Hunderte Kameras im Londoner Stadtgebiet wurden in den letzten Monaten beschädigt oder gestohlen. Doch es ist kein Protest gegen die nahezu lückenlose Überwachung des öffentlichen Raums. Die Kameras ermöglichen nämlich auch die Kontrolle der Umweltzone „Ultra-Low Emission Zone“ (ULEZ), die von der Innenstadt auf das gesamte Stadtgebiet ausgeweitet wurde: Seit gestern dürfen nur noch jene Autos kostenlos nach und durch die Stadt fahren, die bestimmte Umweltauflagen erfüllen, ansonsten sind 12,50 Pfund (14,56 Euro) pro Tag fällig, an dem das Auto bewegt wird. Betroffene Pkw sind in der Regel Benziner, die vor 2005, und Diesel, die vor 2015 zugelassen worden sind. Für Mopeds und Motorräder gelten ältere Standards. Bei Missachtung drohen 180 Pfund (210 Euro) Strafe.

Recht auf saubere Luft

Bürgermeister Sadiq Kahn argumentiert, dass alle Londoner ein Recht auf saubere Luft hätten, nicht nur die Bewohner der Innenstadt. Dort hätte die ULEZ-Einführung im Jahr 2019 zu 50 Prozent weniger Luftschadstoffen geführt, als Folge nahmen die einschlägigen Krankenhausaufenthalte von Kindern in der Zone um ein Drittel ab. Doch den äußeren Bezirken hätte die Maßnahme nichts gebracht; zwei Drittel der 500.000 Londoner mit respiratorischen Problemen würden aber dort wohnen.

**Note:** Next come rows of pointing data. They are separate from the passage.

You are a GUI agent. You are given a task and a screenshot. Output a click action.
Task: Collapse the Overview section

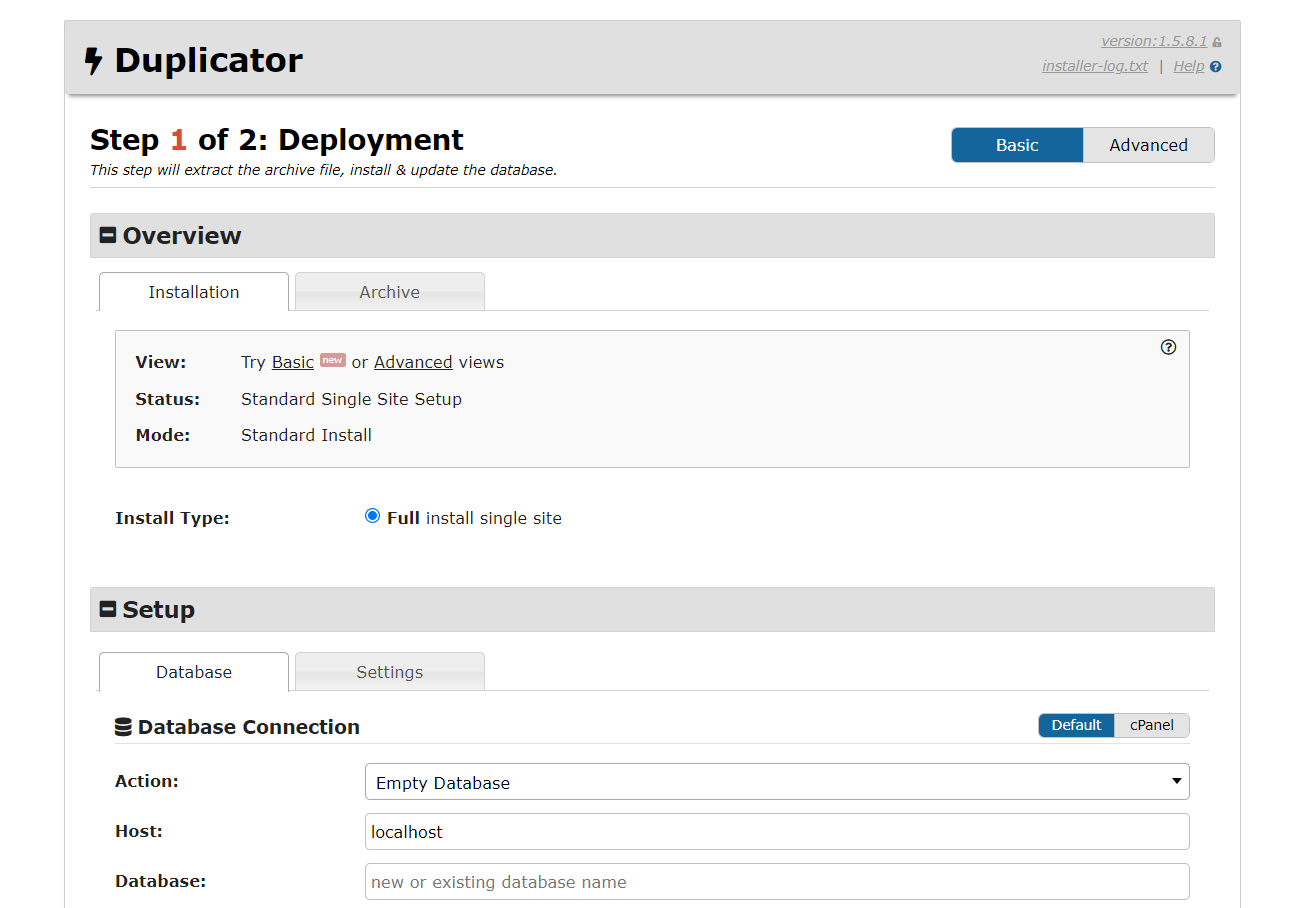(108, 236)
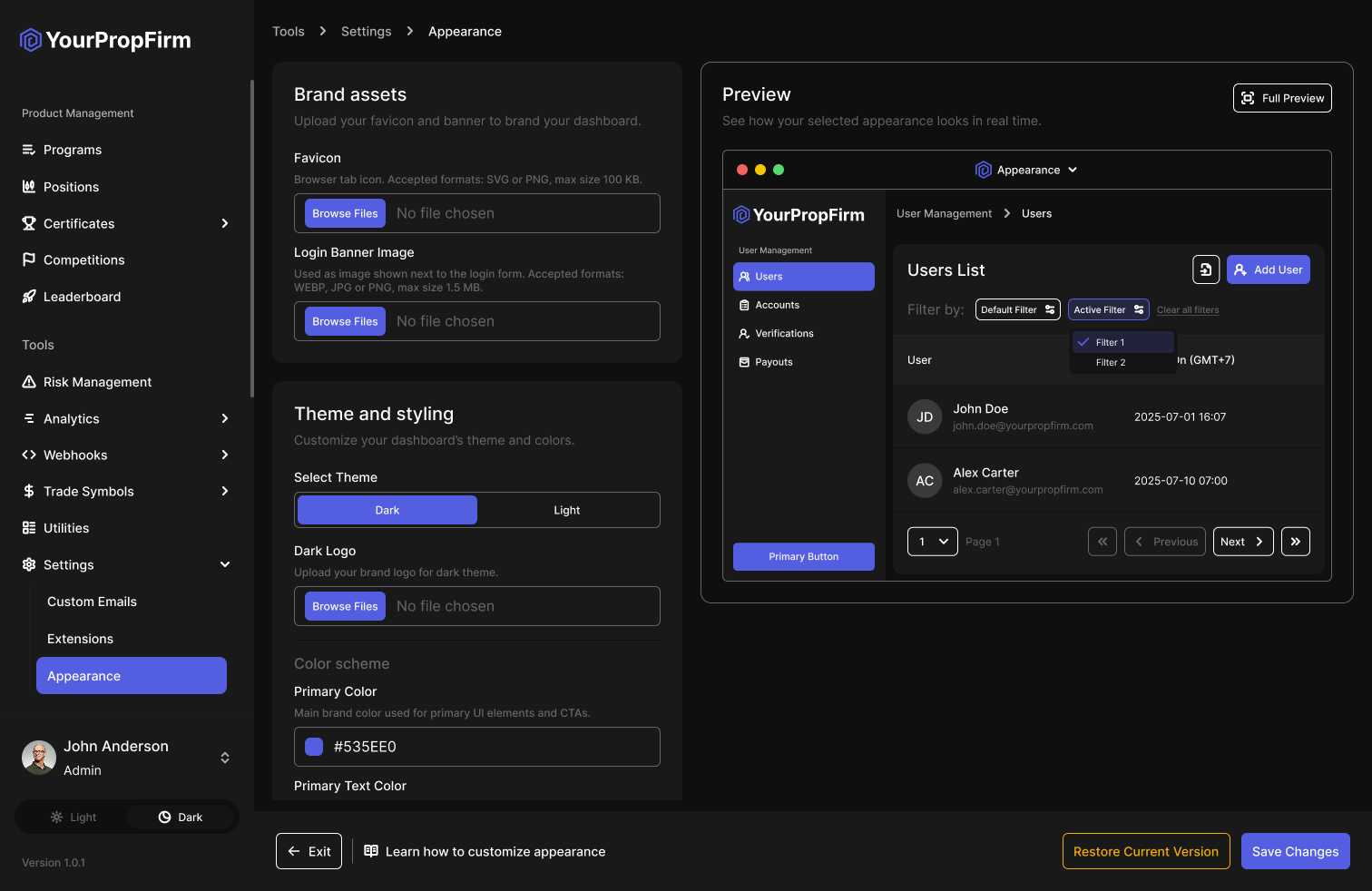
Task: Select Dark in sidebar mode switch
Action: pos(181,818)
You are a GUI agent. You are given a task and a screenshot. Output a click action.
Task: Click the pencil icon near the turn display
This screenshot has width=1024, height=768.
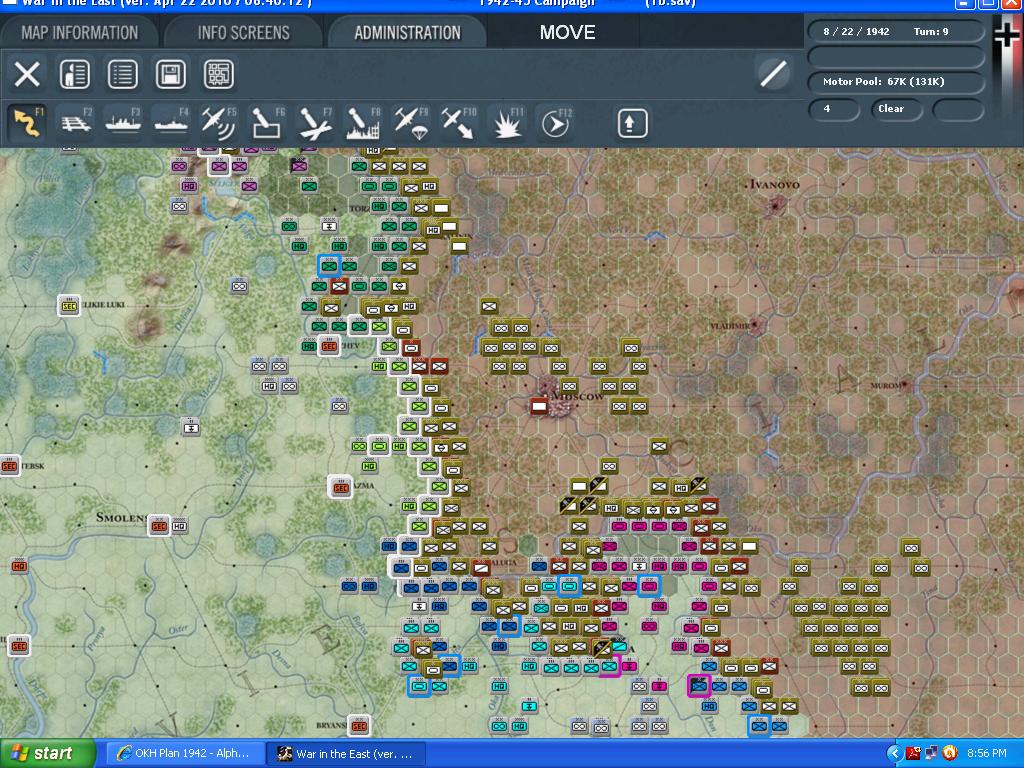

Ursprünglicher Plan von Boris Johnson

Die Kritik am Bürgermeister und an der Maßnahme schien zuletzt im roten Drehzahlbereich angekommen. Vor allem seitens der Tories-Regierung, die mit dem emotionalen Thema Autofahren nun eine Chance sehen dürfte, ihrem Umfragetief entgegenzusteuern. „Es geht nicht darum, die Luftverschmutzung zu reduzieren, Kahn will damit an das Geld der Londoner“, kritisierte Verkehrsminister Mark Harper.
Was er dabei auslässt: Die ursprünglichen ULEZ-Pläne gehen auf Kahns Bürgermeister-Vorgänger zurück, Boris Johnson, Ex-Premier und langjährige Galionsfigur der Konservativen. Kahn will die Kritik nicht stehen lassen, wenn es ihm ums Geld ginge, hätte er die Innenstadtmaut ausgeweitet.

Satte Einnahmen

Tatsächlich spült ULEZ stattliche Summen in Londons Kassen. Im Jahr 2019 betrugen die Einnahmen 111 Millionen Pfund (129,3 Millionen Euro). Demgegenüber steht eine Abwrackprämie in der der Höhe von insgesamt 160 Millionen Pfund (186 Millionen Euro), um den Umstieg oder das Umrüsten auf emissionsärmere Fahrzeuge zu fördern. Der Höchstbetrag der Förderung pro Fahrzeughalter beträgt 2000 Pfund (2330 Euro). Den Ärmsten der Betroffenen dürfte das wenig nutzen, auch weil die Preise von ULEZ-konformen Gebrauchtfahrzeugen zuletzt gestiegen sind.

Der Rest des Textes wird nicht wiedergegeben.